Malheureusement, les concentrations des ligands organiques dans les eaux naturelles sont très mal connues. De plus, les constantes de complexation qui définissent les interactions entre ces ligands et les métaux sont aussi mal connues. Enfin ces modèles de calcul de spéciation supposent que les solutions sont à l'équilibre ce qui est rarement le cas dans les eaux naturelles. La détermination de la fraction ionique libre d'un métal dans un milieu aquatique reste un grand défi pour la chimie environnementale comme l'ont souligné Tusseau-Vuillemin et al. (2003).

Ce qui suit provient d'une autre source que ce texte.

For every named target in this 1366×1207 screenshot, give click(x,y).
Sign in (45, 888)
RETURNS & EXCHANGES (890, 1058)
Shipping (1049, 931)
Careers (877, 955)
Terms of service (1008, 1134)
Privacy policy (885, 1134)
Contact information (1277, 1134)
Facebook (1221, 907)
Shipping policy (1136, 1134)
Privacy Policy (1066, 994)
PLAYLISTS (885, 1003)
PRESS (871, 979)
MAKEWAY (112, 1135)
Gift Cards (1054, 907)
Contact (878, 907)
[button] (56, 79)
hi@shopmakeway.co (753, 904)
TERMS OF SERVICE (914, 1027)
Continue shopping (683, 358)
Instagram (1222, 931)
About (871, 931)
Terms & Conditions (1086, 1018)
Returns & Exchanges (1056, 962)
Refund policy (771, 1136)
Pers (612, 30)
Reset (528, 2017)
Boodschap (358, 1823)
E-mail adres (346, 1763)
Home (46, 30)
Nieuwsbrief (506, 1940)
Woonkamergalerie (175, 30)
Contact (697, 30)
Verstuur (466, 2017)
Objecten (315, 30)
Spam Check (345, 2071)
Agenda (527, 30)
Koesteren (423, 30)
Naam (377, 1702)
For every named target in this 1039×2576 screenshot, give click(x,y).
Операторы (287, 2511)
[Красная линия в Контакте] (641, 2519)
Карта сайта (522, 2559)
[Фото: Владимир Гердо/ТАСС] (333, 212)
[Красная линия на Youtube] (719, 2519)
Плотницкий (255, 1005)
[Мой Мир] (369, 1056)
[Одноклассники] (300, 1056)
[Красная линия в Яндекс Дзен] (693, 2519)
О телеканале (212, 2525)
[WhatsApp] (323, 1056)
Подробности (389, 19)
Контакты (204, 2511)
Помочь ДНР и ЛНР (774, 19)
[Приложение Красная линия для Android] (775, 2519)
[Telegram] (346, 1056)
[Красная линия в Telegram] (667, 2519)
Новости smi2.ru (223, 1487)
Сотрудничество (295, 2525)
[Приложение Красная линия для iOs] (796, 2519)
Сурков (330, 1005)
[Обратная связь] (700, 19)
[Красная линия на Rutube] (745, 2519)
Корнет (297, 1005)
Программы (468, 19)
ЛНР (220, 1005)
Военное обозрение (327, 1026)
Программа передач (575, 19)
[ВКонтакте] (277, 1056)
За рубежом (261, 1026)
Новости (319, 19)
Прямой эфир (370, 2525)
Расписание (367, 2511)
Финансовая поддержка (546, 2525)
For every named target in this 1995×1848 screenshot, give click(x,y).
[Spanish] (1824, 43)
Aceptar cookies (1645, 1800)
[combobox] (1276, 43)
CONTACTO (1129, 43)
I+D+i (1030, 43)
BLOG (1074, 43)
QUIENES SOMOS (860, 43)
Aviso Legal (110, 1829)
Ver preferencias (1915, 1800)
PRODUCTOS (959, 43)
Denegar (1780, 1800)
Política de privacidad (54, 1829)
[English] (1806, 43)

3.3 Modélisation de la biodisponibilité/toxicité

Le modèle de l'ion libre (FIAM) (Morel 1983) fut le premier modèle théorique permettant d'expliquer la biodisponibilité du métal libre pour les organismes simples. Par la suite est apparu le Biotic Ligand Model (BLM) (Di Toro et al. 2001). Dans ces modèles, la cellule biologique comporte des sites de surface susceptibles de complexer les métaux. Le flux de métaux incorporés dans la cellule est proportionnel à la concentration de métal fixé sur ces sites. Les différences entre ces deux modèles sont dans la prise en compte explicite (FIAM) ou implicite (BLM) des constantes de stabilité des ions entrant en compétition avec les métaux pour la complexation à la surface des cellules. Ces modèles prédisent que la complexation d'un métal réduit sa biodisponibilité. Le BLM a été récemment étendu avec succès aux micro-crustacés (Santore et al. 2001; De Schamphelaere et al. 2002) et au phytoplancton (Campbell et al. 2002; De Schamphelaere et al. 2005). Cependant, des exceptions aux prédictions du BLM ont été mises en évidence expérimentalement (Campbell et al. 2002). Ces modèles ne sont valides que si l'internalisation des métaux par la cellule est un processus lent au regard de la complexation à la surface des cellules et donc qu'un équilibre s'établit entre les complexes de surface et la solution, ce qui n'est pas toujours le cas. Par ailleurs, ces modèles supposent que l'internalisation des métaux se fait par un transport cationique, lequel peut être modifié par un effet de compétition (Vasquez et al., 2000) ou à une modification de la perméabilité de la membrane liée à la présence de divers composés (Penntinen et al., 1998).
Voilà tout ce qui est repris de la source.